Picture of a sculpture of a crying girl.

Recently I’ve been thinking a lot about working with emotions in higher education. This has partly been prompted by learning about the fear, sadness, grief and anger many teachers and students feel when reflecting on the climate and nature emergencies. I’ve also been thinking about the emotions we experience as professionals in higher education systems trying to teach wicked problems in settings shaped by neoliberlism and new public management.

Some teachers of wicked problems in higher education are uncomfortable working with emotion in the classroom because of genuine concerns about harm to students’ mental health. Other teachers won’t have had any professional development relating to working with emotion in the classroom. Then some will be feeling overwhelmed themselves, or will feel that their workload models don’t allow time for this kind of work with students.

These are all valid concerns but I don’t think we can let this stop us making space for emotion in our classrooms. We have no way of preventing our students experiencing the fear that comes with the climate emergency, for example, and I think it’s better students come to those experiences knowing their teachers were willing to face that together with them. Emotions are there already when we teach any wicked problems, whether or not we welcome them or make them explicit. Wicked problems by definition involve contradictory value positions and they will usually be entangled with social injustices and trauma experienced by teachers and students. The idea that we can maintain a soley rational knowledge-focused stance in the wicked problems classroom is also a stance of extreme privilege. If you don’t ever feel excluded, angry, sad or retraumatised when teaching about wicked problems then you are very very fortunate. Most of the people in the majority world have been experiencing existential threat and social injustice in relation to wicked problems for hundreds of years. If you’re not there yet you’re in the privileged few.

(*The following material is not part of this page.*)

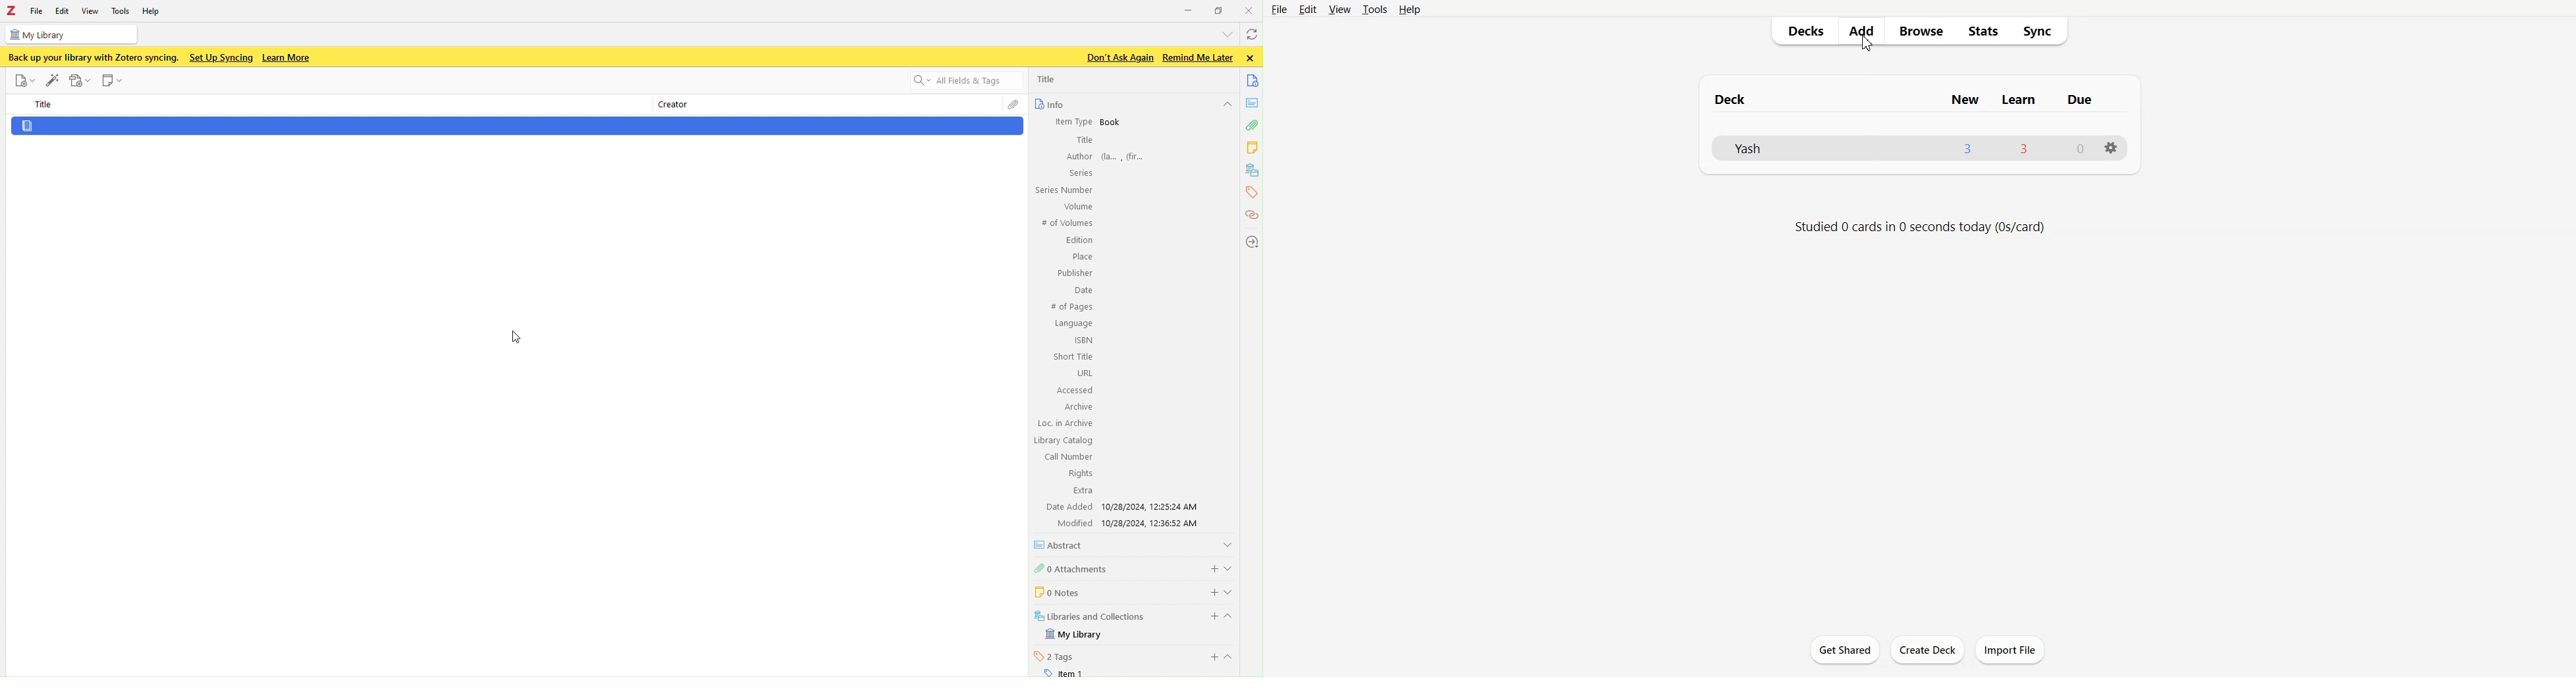 The image size is (2576, 700). Describe the element at coordinates (2010, 650) in the screenshot. I see `Import File` at that location.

So what can we do to welcome emotion in the classroom in ways that support learners, teachers and learning? Some of the changes needed here are structural, including properly valuing emotional work in higher education and having reasonable workload models and class sizes. I’m not going to dig into that in this blog. Instead I’ll make a few starting suggestions for teachers:

  1. Being open about your own emotions is a great place to start, athough I realise not all teachers will be positioned in ways that make this equally safe. If you can say even a few words in a lecture about how strongly you feel about one of the topics, you make it a more welcoming place for students’ own feelings.
  2. One strategy that may help prevent strong emotions from derailing other aspects of learning is to have a ‘parking lot’. I’ve watched a few teachers do this where they tell participants that they expect strong emotions about a topic and want to acknowledge them by recording them on a flipchart but want to move the session towards coming up with responses to wicked problems, rather than staying only with emotions. Then they listen actively, respond, and write the emotional topics down before taking other activities foward.
  3. Involve students in actions to respond to the wicked problems you’re teaching. Shared action is one of the best ways to foster hope and mutual support. This could start small, maybe developing an Open Educational Resource together. It may not need to be within the classroom, students could be encouraged to reflect on what sorts of action suit their strengths and how they could get involved with activism beyond the University.
  4. Take time at the start of blocks of smaller group teaching to develop shared ground rules for a supportive learning environment and to acknowledge that students from different backgrounds may well have very different emotional experiences of topics.
  5. Let students know in advance what might come up in teaching sessions, both topics and forms of learning activities. Explain how students can step away from learning experiences that are too difficult for them at that time. Make sure all students are aware of the support services available to them.
  6. I’ve been reading the Existential Toolkit for Climate Justice Educators recently and that’s full of sample activities for working with emotion and wicked problems. I recommend it.